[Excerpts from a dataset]
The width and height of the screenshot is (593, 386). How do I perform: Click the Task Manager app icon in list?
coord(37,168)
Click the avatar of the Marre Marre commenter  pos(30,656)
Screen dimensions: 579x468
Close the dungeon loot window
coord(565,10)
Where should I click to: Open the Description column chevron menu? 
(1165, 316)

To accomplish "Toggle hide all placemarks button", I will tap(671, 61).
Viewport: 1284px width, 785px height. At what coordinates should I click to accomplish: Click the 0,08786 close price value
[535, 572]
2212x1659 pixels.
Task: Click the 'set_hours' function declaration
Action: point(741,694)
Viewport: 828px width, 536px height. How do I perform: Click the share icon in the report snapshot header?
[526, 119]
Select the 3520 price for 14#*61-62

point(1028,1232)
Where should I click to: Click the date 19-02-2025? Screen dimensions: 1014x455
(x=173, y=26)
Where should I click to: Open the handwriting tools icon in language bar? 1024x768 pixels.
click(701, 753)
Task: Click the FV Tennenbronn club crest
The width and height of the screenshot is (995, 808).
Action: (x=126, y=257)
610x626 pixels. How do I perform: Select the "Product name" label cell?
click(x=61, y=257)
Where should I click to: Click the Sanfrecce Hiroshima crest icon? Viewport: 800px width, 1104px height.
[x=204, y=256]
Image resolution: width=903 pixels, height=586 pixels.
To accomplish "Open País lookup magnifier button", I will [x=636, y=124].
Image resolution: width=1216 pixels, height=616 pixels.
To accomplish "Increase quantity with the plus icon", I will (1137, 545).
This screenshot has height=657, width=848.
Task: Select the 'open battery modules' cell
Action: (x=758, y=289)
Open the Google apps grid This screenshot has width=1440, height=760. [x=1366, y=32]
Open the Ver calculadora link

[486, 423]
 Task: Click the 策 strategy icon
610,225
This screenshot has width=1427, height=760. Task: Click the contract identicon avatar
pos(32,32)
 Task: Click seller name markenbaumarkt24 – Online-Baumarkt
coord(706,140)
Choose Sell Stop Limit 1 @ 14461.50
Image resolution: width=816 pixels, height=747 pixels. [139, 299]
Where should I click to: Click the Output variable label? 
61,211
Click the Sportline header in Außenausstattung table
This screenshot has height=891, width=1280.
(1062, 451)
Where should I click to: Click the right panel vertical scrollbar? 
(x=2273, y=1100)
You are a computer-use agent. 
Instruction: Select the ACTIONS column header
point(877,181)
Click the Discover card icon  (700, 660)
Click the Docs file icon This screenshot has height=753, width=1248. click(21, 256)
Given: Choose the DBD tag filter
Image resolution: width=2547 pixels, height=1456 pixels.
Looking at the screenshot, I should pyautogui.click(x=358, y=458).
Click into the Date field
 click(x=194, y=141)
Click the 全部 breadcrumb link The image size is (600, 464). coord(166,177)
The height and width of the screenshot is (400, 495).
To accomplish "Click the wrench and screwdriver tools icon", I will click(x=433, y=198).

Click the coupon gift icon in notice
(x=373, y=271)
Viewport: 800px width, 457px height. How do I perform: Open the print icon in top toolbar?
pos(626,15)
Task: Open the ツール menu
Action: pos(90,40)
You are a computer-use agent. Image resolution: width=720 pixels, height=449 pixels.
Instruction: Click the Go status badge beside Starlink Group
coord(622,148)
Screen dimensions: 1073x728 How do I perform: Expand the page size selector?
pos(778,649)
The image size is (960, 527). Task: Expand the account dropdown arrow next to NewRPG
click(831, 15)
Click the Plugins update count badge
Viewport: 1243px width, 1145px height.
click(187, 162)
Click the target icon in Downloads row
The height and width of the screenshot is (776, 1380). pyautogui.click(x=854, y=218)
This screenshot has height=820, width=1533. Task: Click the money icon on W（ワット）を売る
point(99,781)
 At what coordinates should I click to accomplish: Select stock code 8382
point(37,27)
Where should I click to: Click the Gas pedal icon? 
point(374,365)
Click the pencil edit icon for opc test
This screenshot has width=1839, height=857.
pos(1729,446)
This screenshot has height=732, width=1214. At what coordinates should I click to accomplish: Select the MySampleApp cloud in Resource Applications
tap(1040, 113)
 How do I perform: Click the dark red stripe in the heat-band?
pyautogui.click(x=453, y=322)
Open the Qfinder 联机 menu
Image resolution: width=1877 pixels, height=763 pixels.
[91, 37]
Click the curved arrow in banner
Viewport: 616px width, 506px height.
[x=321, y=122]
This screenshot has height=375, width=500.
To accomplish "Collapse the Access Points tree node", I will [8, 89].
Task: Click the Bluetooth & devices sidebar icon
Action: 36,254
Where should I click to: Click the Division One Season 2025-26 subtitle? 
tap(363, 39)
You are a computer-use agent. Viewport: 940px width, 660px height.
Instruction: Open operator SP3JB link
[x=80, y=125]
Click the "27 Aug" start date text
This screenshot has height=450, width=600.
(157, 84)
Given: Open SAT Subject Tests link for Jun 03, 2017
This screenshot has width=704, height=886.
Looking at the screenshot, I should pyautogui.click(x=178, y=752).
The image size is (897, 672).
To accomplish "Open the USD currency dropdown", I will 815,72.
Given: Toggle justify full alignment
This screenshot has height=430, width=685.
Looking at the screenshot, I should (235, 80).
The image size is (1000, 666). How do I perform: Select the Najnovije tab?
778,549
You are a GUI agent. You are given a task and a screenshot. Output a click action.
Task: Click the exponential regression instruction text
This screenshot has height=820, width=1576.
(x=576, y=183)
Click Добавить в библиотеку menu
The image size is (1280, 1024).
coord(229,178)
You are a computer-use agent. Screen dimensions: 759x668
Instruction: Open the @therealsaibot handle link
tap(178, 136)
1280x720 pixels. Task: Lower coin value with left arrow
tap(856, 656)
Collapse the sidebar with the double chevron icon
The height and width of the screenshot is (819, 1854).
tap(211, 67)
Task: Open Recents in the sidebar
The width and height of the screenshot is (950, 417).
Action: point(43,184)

__Exercise__
Retype nothing except the lines from the line holding "You are a GUI" through the last line of the entries, both included.

__Solution to this problem__
You are a GUI agent. You are given a task and a screenshot. Output a click action.
Task: Click the exponential regression instruction text
This screenshot has height=820, width=1576.
(x=576, y=183)
Click Добавить в библиотеку menu
The image size is (1280, 1024).
coord(229,178)
You are a computer-use agent. Screen dimensions: 759x668
Instruction: Open the @therealsaibot handle link
tap(178, 136)
1280x720 pixels. Task: Lower coin value with left arrow
tap(856, 656)
Collapse the sidebar with the double chevron icon
The height and width of the screenshot is (819, 1854).
tap(211, 67)
Task: Open Recents in the sidebar
The width and height of the screenshot is (950, 417).
Action: point(43,184)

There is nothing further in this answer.